・ 支払日は各々の納品において、デザインを手がけたD社から加工を担当したS社に入金のあった日か翌日に、K氏の指定口座に振り込まれることになっていた
・ S社が突然K氏への支払いを拒否し、未払金の総額が875万円となった
一方、被告であるS社は「答弁書」で次のように反論していた。
・元日本郵便社員・U氏の指示で、B社の指示に従うように強制
・原告のK氏とは電話、メールのやりとりも含め面識がない
・ノベルティーグッズの企画案はすべてD社によって作成された。よって、本件にB社もK氏も関与していない。
・B社から、製品1個あたり5円の企画料をK氏の口座に振り込むよう指示を受けた。
・支払いについては口外するなとB社から指示を受けた
●原告と被告で対立する主張
つまり、言い分は真っ向から対立していたのである。ちなみに、すでに日本郵便を退職しているU氏について「本当に辞職したのか、辞職したのなら時期と理由について教えてほしい」と日本郵便に問い合わせるも、「進行中の案件のため、回答は保留させてほしい」との返答だった。
そこに出て来たのが、リンベル社からの回答書である。

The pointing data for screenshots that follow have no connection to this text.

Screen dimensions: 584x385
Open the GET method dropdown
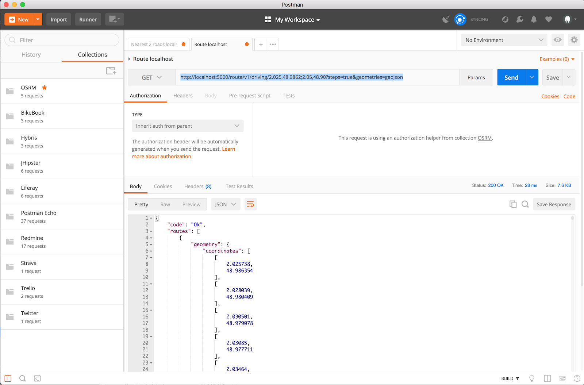151,77
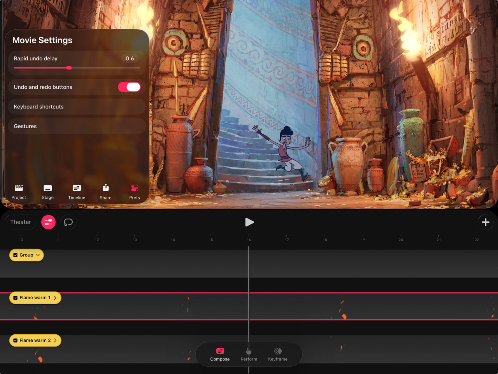Open Flame warm 1 track options chevron
The height and width of the screenshot is (374, 498).
tap(56, 298)
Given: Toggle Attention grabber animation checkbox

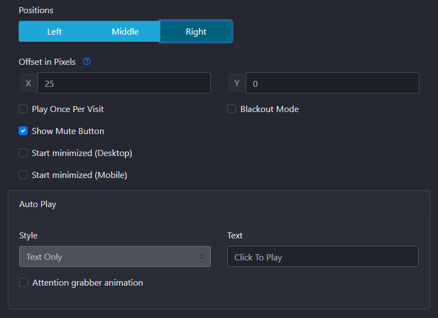Looking at the screenshot, I should tap(24, 282).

回答書にはこう書かれていた。
・B社に対し、提案書の作成に関する提案依頼の発注は行っていない
・B社に対し、「郵便局のノベルティーグッズ」に関する提案の依頼を行った事実は存在しない
B社に対して依頼自体がなかったのであれば、B社から企画案を依頼されたというK氏の主張はほとんどすべてが虚偽ということになる。日本郵便の社員が私益を諮り、なんの関係もない第三者を介在させたという被告側の主張も俄然信憑性を帯びてくる。筆者は、あいた口が塞がらなかった。
K氏が「取下書」を出さざるを得なくなったのももっともだ。しかし、被告側の答弁書が出た時点で、訴えの取り下げは、被告の同意なしには行えない。

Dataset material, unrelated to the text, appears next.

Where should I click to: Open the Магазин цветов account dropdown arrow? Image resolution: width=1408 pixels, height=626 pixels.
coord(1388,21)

5月22日、日本郵便の親会社である日本郵政は、新経営陣を発表した。財務省出身の坂篤郎社長が退任し、後任には元東芝会長の西室泰三・郵政民営化委員会委員長が就任する。その他、取締役18人のうち17人の退任も決定。
菅義偉官房長官は、
「民営化を円滑に進めていくために民間の経営手法の一層の導入が必要だ」
と強調しているが、今起きている裁判は、こうした流れに逆行するような内容だ。いまだ日本郵政の株式は国が100%持つ。株主は我々国民だ。株主のひとりとして、目が離せない裁判であることは間違いないだろう。
ちなみに日本郵便を所管する総務省関係者によれば、「先月、記事が省内に出回り、騒ぎになった。早速、省内に調査会を立ち上げたはずです」とのことだが、同省担当課に問い合わせたところ、「現在、公判中ということもあり、事態の推移を見守っている段階です」とのことだった。